I rug all year round. I am one of the unlucky owners who has a horse that suffers from the itch. So if its no rug its no hair. All the rug manufactures these days have a good mix of materials for rugs. They have rugs for hot Summers 40 degrees down to the cool winters. It only becomes cruel &/or abuse if you use the wrong rug for the wrong time of year. 

My horse could not live a happy life (scratches himself to death) if it wasn't for my massive collection of different types of rugs. Not only does my summer rug combo collection keep my horse cool and insect free but also stops bleaching from the sun.


----------



## AztecBaby (Mar 19, 2009)

I blanket all year round, Aussie summers are very hot so I just use light cotton sheets. I'll post a pic of Misty in hers below, she dosn't sweat in it.


----------



## MacabreMikolaj (May 9, 2009)

It's called good food. Which basically equals grass. I laugh every single time someone approaches me and asks me what supplements I feed. I'd be rich if I were charging for my answers. I have never blanketed.




























I have never had anything but sleek and radiate coats as long as my horses were eating grass. The only time I've noticed dullness is when they're forced to a hay/grain diet in summer.


----------



## Pro (Apr 23, 2009)

Thanks for all the responses. 

The blankets I'm talking about are heavy and when you walk up to the horses there wet and there breathing quite heavy and there veins are out. 

During the late Spring/Summer/ early fall, my horses are on grass only. The only other thing the get is their salt and mineral blocks and Pro gets Seabuck. It doesn't work for my horses.


----------



## wild_spot (Jan 30, 2008)

Firstly - No-one who shows seriously will TRY to get their horse to sweat. Sweat actually dulls the coat and quickens the fading of colour.

Secondly - On very hot days, a white, light, cotton rug can actually provide relief from the sun for darker coloured horses.

Personally, I don't rug throughout summer except for a few days leading up to each show. I am like Miko - My horses are all shiny just on grass. I only rug to keep them clean before the show and to help the hair lie flat - Also my brown horse fades a little in the sun. if I am not showing, they don't get rugged.

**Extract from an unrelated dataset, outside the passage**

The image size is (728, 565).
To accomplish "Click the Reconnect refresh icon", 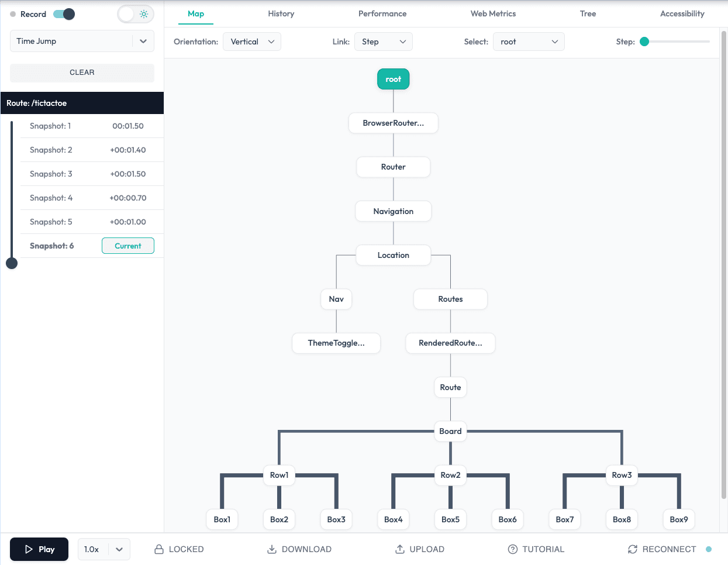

My favourite thing about not rugging? Watchign the pleasure they get out of rolling :]


----------



## CloudsMystique (Mar 3, 2009)

Pro said:


> The reason I want to know is, my friend blankets her horse during the summer and her coat turns into a beautiful liver chestnut. I really don't like the idea of having blankets on my horses in the HOT summer months. I know someone who leaves them on every day all summer (without taking them off), so they sweat and look pretty in the winter for shows. To me this seems like it's abuse(?)....So my question is how many of you blanket your horses in the summer to get your horses coats nice (without the sun ruining them), and to get your horses to sweat? Also is there anything to give my horses to make there coats look like they would be if they were blanketed all summer?


Are you sure it's a blanket and not just a fly sheet? Because that makes no sense at all... The salt in their sweat will make them fade almost as much as the sun!

When you're trying to keep a horse from fading, the MOST important things you can do are a) protect them from the sun, b) make sure they're getting enough minerals, and c) hose off their sweat!

I ALWAYS hose the sweat off of my black mare after I ride her, and she still has little patches behind her ears that are lighter than the rest of her body (because she pins her ears when I spray her face and keeps me from being able to get ALL the sweat off).

Use a fly sheet with UV protection to keep your horses from fading. That's what I do with my mare. I agree with you - keeping horses blanketed in the hot summer months is bordering on abuse.

What color are your horses? Cheval makes a few different supplements for different colors (I think they have black, brown, yellow, and white) and they work well, but are also very expensive. Most horses will get nice coats just by being on an all-around supplement. Just make sure it has copper in it.


I just bought this fly sheet and matching neck cover for my mare after it was recommended to me: Schneider Saddlery


----------



## Pro (Apr 23, 2009)

I'm 100% sure its a blanket. I believe this is the one my friend with the chestnut has, she bought it from SStack anyway. Schneider Saddlery

Yes the girls who blankets her horses in the summer specifically said it was to get them to sweat. 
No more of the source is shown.